Lambda on hard mode: serverless HTTP in Rust

teaearlgraycold · on March 16, 2024

Something that turned me off of GPU lambda services is that they don't offer a way to run everything locally. I have an instance with a GPU where I do my dev. I'm running Postgres, the front end, back end (Node), and my GPU worker thread (Python) on that box. Replicate and other offerings do not let me run the full hosted environment on my machine (you can run the service container but it behaves differently as there's no included router/scheduler). It feels wrong to use a magically instantiated box for my GPU worker.

Really all that I want is for Render.com to have GPU instances (I saw fly.io now has GPUs which is great, but I've both heard bad things about their stability and don't care for their rethinking of server architecture). Please will someone give me PaaS web hosting with GPU instances?

I'm a simple man. If there's a fundamental shift in hosting philosophy I will resist that change. I have loved docker and PaaS as revolutions in development and hosting experiences because the interface is at some level still just running Linux processes like I do on my computer. You can tell me that now my code is hosted in a serverless runtime. But you need to give me that runtime so that I can spin it up on my own computer, on EKS, or whatever if need be.

akira2501 · on March 16, 2024

Lambda is fundamentally a request/response architecture and is meant to be tied together with several other AWS services. As such, I don't think Modals offering is really comparable, nor is "lambda on hard mode" a particularly good description for what they've made.

Perhaps "EC2 on easy mode" is more like it.

jvanderbot · on March 16, 2024

I've deployed lambdas written in rust, mostly because I needed a good C interop and didn't want to mess around with C++ AWS (been down that road, without native json support it's a pain).

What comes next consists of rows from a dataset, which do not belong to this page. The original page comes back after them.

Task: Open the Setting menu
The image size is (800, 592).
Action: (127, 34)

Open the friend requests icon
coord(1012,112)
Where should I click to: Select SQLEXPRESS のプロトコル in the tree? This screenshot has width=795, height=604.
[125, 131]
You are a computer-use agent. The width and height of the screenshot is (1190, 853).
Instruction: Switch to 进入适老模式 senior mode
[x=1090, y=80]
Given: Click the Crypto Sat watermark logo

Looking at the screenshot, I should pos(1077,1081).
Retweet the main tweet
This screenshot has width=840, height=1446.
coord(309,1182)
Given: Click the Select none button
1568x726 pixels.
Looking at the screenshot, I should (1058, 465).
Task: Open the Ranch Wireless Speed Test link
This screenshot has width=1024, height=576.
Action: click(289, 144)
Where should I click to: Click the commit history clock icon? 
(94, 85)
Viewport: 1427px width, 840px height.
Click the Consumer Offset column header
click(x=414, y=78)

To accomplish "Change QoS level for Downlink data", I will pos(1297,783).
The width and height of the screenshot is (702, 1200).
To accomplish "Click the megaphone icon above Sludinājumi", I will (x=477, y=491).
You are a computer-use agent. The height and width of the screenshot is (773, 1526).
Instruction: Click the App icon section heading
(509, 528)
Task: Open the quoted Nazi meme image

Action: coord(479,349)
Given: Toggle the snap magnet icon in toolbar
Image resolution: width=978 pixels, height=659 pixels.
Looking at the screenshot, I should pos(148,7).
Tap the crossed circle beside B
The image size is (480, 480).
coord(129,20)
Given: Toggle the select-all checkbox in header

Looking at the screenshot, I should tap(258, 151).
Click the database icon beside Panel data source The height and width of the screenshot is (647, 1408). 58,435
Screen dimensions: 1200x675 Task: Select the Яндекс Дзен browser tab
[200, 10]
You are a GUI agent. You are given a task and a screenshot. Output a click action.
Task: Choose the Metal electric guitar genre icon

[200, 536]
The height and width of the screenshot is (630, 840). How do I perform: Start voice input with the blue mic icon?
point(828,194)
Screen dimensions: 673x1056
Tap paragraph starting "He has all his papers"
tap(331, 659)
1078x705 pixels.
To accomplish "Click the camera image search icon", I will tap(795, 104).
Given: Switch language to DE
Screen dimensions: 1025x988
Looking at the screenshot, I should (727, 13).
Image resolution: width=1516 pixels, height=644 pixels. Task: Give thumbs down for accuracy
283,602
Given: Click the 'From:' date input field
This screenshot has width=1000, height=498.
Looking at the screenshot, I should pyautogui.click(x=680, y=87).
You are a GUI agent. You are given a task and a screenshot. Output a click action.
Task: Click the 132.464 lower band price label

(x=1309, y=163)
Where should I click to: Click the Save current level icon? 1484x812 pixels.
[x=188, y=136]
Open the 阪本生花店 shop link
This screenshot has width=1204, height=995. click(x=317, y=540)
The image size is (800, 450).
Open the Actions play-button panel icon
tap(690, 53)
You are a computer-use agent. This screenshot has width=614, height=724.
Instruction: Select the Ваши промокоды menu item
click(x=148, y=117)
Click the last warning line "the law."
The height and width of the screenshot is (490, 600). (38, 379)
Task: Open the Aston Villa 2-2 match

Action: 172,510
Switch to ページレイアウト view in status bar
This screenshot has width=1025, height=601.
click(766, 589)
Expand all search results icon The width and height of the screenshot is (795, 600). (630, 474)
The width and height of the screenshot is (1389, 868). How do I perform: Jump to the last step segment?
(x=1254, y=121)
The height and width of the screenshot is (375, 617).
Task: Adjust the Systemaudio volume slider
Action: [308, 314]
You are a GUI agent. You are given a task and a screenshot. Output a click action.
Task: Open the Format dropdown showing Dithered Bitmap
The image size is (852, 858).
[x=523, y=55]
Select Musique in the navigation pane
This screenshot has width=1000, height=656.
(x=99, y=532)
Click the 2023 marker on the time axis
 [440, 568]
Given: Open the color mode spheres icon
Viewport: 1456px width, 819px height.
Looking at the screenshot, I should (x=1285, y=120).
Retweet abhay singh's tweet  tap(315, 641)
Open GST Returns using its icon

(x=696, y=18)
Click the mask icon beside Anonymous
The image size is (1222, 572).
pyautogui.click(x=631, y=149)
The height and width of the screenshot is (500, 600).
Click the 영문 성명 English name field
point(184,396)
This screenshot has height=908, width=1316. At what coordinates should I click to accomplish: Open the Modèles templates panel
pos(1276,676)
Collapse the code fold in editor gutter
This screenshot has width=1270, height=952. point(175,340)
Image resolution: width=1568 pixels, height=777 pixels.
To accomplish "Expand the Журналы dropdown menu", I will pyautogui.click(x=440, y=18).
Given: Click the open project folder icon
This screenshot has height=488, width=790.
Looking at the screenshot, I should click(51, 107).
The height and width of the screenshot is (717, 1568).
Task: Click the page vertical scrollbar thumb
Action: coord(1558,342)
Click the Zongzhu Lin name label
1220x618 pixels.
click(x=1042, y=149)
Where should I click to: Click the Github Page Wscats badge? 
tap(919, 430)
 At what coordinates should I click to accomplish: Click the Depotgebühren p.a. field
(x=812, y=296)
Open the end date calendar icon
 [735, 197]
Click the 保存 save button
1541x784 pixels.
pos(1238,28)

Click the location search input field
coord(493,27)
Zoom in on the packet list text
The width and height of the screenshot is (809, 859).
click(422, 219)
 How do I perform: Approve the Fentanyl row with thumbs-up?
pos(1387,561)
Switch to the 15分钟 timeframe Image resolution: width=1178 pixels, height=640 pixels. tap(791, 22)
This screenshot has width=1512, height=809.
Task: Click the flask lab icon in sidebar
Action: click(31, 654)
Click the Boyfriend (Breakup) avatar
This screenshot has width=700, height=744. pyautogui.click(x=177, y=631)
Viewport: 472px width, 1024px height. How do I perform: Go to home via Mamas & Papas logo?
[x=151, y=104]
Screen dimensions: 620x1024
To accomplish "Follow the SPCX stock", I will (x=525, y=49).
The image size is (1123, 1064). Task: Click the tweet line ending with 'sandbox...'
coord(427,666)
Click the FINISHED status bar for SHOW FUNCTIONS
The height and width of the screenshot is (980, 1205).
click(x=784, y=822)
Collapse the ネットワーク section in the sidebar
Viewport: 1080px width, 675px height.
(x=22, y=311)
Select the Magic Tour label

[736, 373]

The rust lambda SDK is just fine. You can write your rust endpoint on, e.g. Axum, then deploy straightaway.

I run a few full fledged apis with just one lambda in this way. It's not hard mode at all.

tiew9Vii · on March 17, 2024

The work around Rust and AWS Lambda integration makes it a joy to work with. Fast developer experience, fast and cheap runtime, when using rust in lambda it’s fast anyway.

Like yourself I use Axum, and pretend AWS lambda doesn’t exist. By default I use the standard HTTP server for local development, I then have an environment variable to toggle lambda mode for when running in lambda. If I wanted to I can run the app anywhere, lambda, ec2, eks, fargate, 3rd party vps/server.

Using Cargo Lambda and its associated AWS CDK plugin it cross compiles to ARM64, sets up AWS stacks with databases or other resources, removes a bunch of manual tasks.

The only thing that is inconvenient is you can not use custom domains for function urls. If you need a vanity name, you have to go via api gateway and associated costs. That’s by design though.

The monolith lambda works well. The KISS approach

jvanderbot · on March 18, 2024

Yep exactly how I do it. API gateway is such a pain, just to specify a default route pointing to the lambda. But it's a one time setup.

maerF0x0 · on March 16, 2024

This plus because you can dockerize and run on lambda, essentially you can run most anything these days (most things i've encountered are reasonably easy to dockerize, i'm sure there are exceptions, but in the main easy)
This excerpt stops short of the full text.